**Task:** In the listing below, copy everything from the line containing "Open the magenta monomer weigh tank" down to the line containing "pyautogui.click(x=1231, y=191)", substituting "purple" for "magenta" and leaving the rest unchanged.

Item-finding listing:
········

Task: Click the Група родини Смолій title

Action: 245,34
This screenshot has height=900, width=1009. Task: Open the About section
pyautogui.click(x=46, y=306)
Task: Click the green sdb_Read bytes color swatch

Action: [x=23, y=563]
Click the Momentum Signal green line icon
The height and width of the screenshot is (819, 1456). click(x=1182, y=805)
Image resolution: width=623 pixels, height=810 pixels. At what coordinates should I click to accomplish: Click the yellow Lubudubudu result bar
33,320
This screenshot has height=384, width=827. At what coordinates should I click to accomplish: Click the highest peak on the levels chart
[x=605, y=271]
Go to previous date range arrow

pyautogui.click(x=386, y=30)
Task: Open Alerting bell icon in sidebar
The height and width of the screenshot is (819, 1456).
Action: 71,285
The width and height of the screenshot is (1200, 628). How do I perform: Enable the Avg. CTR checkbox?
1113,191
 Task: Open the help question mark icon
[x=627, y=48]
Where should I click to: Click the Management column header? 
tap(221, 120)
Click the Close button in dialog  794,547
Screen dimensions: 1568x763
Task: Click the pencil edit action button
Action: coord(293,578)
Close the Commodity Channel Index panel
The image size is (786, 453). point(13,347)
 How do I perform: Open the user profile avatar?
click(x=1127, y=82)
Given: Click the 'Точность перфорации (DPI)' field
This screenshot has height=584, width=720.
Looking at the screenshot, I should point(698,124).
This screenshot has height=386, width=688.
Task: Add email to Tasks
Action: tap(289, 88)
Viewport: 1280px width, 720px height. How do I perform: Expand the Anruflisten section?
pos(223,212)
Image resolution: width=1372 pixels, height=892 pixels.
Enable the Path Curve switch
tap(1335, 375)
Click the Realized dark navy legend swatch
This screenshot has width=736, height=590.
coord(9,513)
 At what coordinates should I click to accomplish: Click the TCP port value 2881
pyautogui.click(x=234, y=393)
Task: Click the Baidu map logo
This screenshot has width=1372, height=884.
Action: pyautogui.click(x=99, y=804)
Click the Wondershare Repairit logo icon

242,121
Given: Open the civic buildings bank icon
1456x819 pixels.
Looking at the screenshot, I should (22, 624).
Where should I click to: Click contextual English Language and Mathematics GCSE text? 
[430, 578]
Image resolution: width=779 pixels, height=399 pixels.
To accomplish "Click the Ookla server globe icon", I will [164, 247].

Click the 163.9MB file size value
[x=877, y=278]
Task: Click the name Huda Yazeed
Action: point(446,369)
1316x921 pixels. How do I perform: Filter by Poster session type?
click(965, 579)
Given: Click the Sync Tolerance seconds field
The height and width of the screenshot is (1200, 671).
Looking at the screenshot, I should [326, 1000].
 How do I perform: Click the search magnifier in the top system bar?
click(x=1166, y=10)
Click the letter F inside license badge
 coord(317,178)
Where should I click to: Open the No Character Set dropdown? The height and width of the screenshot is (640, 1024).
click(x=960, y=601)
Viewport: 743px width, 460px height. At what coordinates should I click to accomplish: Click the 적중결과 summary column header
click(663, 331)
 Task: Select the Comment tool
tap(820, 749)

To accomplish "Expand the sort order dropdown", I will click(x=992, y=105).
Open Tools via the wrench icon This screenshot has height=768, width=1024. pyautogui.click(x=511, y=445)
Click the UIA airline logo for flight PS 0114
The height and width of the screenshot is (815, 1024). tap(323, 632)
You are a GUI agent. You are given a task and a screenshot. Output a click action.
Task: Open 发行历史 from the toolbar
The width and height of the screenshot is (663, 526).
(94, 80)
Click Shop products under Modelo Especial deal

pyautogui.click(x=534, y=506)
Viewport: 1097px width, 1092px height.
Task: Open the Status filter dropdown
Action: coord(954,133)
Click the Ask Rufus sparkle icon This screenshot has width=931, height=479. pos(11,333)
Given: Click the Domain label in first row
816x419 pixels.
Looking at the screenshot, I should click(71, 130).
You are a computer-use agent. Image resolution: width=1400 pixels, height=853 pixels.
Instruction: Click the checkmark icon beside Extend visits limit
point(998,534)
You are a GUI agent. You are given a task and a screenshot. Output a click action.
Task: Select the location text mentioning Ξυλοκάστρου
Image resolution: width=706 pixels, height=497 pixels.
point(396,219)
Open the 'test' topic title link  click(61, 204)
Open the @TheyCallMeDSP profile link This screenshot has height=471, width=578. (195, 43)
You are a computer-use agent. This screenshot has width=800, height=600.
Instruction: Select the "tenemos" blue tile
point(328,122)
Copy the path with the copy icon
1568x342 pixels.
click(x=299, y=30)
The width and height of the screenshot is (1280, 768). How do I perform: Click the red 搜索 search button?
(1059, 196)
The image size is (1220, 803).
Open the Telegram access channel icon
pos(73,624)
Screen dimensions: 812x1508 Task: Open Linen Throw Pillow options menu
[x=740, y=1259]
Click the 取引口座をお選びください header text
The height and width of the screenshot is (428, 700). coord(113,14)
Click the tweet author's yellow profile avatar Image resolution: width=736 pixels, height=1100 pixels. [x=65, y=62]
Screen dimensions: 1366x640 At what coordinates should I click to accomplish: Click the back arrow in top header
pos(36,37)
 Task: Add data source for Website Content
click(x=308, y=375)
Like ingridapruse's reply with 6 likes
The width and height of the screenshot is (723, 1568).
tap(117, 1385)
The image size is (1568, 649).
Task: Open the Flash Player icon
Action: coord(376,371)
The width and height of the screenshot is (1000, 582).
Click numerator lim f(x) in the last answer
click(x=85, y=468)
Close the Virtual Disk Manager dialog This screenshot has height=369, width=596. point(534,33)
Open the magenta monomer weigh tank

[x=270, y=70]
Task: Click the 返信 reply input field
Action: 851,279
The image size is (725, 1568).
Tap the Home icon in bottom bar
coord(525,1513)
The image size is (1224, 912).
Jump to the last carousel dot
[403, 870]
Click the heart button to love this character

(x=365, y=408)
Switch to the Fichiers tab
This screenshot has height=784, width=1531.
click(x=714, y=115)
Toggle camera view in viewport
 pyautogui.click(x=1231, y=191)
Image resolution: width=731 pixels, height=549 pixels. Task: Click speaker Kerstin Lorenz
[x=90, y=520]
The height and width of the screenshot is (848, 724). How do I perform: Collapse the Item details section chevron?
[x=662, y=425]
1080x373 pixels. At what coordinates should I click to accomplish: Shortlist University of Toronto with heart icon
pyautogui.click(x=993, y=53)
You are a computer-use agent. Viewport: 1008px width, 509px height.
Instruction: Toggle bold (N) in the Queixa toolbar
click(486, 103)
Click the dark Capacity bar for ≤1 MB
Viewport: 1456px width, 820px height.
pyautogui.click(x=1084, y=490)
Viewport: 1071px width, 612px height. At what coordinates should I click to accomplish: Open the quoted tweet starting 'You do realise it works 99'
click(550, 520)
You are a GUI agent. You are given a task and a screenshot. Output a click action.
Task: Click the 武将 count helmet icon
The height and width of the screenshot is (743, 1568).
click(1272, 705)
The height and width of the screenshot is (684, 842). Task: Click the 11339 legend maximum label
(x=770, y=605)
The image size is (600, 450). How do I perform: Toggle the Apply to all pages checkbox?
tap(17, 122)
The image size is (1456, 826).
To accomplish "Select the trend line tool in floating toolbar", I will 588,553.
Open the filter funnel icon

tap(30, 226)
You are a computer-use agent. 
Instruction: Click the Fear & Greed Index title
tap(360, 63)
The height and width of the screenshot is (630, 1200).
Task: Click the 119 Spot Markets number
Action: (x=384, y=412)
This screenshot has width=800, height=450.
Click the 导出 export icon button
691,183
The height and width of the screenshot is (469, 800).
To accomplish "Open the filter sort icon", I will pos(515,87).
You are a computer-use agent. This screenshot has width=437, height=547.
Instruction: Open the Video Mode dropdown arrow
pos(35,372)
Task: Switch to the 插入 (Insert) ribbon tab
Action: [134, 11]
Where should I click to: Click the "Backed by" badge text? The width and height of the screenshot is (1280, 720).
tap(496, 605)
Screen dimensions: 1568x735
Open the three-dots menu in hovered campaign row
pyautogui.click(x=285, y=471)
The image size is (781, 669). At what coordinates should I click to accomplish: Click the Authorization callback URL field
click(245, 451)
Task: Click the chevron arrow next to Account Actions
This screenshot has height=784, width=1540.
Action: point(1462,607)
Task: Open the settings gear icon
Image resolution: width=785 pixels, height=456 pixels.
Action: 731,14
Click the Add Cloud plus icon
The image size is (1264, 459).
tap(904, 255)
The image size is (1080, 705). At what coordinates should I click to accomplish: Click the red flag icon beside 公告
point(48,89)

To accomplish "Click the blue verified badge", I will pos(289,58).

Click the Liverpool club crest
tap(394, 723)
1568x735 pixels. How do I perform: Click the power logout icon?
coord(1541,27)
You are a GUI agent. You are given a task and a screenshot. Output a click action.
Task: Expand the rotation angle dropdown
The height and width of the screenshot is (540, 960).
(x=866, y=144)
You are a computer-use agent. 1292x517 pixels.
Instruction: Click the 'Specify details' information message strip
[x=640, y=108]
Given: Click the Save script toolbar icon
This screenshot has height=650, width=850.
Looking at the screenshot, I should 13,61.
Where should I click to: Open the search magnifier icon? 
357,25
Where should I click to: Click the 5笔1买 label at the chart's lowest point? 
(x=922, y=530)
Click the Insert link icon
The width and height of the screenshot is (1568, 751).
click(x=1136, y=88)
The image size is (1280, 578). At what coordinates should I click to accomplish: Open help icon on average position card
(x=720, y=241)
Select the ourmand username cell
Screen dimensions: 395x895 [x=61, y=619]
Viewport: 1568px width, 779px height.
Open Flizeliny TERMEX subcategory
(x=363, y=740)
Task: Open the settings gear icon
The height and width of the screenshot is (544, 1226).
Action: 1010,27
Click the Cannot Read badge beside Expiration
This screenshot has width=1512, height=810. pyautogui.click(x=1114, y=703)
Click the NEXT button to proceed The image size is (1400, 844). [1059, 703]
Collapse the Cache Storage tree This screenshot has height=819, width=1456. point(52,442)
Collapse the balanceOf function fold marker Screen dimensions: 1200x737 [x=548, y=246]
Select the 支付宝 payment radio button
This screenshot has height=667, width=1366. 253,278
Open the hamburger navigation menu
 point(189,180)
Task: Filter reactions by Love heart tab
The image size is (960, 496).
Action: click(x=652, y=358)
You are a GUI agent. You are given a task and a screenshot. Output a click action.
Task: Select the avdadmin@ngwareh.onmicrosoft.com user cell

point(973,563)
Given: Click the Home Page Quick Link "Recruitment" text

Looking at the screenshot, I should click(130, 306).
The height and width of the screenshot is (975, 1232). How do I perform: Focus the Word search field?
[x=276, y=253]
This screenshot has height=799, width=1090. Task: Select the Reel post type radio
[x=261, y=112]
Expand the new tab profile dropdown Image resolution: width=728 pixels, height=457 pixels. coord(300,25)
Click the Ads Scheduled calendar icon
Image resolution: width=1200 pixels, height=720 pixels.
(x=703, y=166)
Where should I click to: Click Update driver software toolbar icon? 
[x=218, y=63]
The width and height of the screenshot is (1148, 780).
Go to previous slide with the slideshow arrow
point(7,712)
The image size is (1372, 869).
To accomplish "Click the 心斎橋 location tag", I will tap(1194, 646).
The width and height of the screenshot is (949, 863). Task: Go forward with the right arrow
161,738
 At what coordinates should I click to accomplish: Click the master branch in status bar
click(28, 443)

········

**Result for this exercise:**
Open the purple monomer weigh tank

[x=270, y=70]
Task: Click the 返信 reply input field
Action: 851,279
The image size is (725, 1568).
Tap the Home icon in bottom bar
coord(525,1513)
The image size is (1224, 912).
Jump to the last carousel dot
[403, 870]
Click the heart button to love this character

(x=365, y=408)
Switch to the Fichiers tab
This screenshot has height=784, width=1531.
click(x=714, y=115)
Toggle camera view in viewport
 pyautogui.click(x=1231, y=191)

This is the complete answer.